Qualifications of an accountant
In contrast with a bookkeeper, a university degree is needed to pursue the qualification required to be an accountant. A CA(Singapore), Chartered Accountant (Singapore) is an accountant who has passed all parts of the Singapore CA Qualification examination, as administered by the Singapore Accountancy Commission (SAC), and who has also completed all experience requirements as required by the SAC.
Principal accountabilities of the bookkeeper
Invoicing and cash receipts activities
- Issue invoices to customers
- Collect GST from customers and remit them to the government
- Ensure that receivables are collected promptly
- Record cash receipts and make bank deposits
- Conduct monthly bank reconciliation
Recording and cash payment activities
- Pay supplier invoices in a timely manner
- Take all reasonable discounts on supplier invoices
- Pay any debt as it comes due for payment
- Monitor debt levels and compliance with debt covenants
- Conduct monthly reconciliations of all accounts to ensure accuracy
- Create and issue financial statements
- Notify management of any issues appearing in the financial statements
- Assemble information for the year-end audit
- Provide information to a tax advisor for the creation of tax returns (Form C/CS)
The bookkeeper is not usually considered part of the senior management team. The reason for this exclusion is that the position is essentially clerical – the bookkeeper is not being called upon to actively manage the business, but rather to compile its results.
Some companies give their bookkeepers titles that exceed their actual job responsibilities, such as “accounts executive”, or “controller”. If there is any question about the functional title of a person, the ultimate test is whether the person is solely and individually responsible for all accounting activities. If so, the person is a bookkeeper.
Principal accountabilities of the accountant
Accounting encompasses the following activities:
- Creating the charts of accounts
- Setting up the general ledger
- Designing the financial statements
- Issuing customized management reports to address specific issues
- Altering the classification or recording of transactions to meet certain accounting standards. In Singapore, it is the Singapore Financial Reporting Standards (International) (SFRS(I)).
- Creating a budget and comparing it to actual results
- Compiling tax returns from the financial information
- Creating a set of controls within which the financial system operates
- Designing a record keeping, archiving, and document destruction system
Usually, there is at least one trained accountant responsible for the accounting operations of a medium to large-size business, who sets up the procedures that are then followed by a larger number of bookkeepers or clerks.

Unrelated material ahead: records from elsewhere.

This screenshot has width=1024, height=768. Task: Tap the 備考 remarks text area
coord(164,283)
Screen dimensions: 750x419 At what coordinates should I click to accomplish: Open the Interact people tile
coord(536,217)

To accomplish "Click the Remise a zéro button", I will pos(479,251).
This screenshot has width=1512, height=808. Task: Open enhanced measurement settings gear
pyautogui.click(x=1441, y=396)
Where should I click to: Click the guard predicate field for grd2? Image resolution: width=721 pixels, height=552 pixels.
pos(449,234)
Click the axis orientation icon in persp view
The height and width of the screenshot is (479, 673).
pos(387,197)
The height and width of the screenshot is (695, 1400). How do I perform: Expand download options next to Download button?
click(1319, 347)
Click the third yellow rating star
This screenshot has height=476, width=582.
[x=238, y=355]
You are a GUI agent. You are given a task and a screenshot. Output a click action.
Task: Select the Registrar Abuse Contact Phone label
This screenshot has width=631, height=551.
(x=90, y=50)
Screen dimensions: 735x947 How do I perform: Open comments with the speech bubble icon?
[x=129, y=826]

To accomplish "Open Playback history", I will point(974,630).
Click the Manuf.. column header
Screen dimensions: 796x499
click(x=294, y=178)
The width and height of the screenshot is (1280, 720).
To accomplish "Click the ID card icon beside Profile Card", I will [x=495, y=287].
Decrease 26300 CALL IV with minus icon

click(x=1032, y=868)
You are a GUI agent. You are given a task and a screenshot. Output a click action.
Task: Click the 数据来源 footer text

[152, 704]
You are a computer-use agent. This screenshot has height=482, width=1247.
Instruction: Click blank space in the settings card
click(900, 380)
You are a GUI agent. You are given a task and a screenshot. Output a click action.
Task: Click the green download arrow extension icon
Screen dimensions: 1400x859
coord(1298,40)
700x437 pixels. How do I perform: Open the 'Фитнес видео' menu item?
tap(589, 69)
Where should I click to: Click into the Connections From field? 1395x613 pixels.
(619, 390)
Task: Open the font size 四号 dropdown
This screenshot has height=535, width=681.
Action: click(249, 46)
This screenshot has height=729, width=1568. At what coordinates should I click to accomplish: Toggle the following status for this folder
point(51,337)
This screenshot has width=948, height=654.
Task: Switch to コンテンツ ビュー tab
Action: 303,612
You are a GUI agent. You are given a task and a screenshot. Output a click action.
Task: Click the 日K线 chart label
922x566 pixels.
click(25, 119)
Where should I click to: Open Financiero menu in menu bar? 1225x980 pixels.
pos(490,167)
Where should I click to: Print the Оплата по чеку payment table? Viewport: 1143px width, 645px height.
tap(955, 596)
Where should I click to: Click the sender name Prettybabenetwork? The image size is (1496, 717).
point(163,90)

In short, the difference between accounting and bookkeeping is that bookkeeping focuses on repetitive business transactions, and so is a subset of the much larger set of tasks that can be encompassed by accounting.
There are also significant differences between the bookkeeper and accountant positions. The bookkeeper role is broad-based, with one person typically handling all of the accounting transactions for a small business. The bookkeeper tends to be very experienced, but is more likely to be lacking somewhat in formal accounting training. Conversely, the accountant is more likely to work exclusively on a specific area, such as the general ledger, and is more likely to have formal training in the accounting function.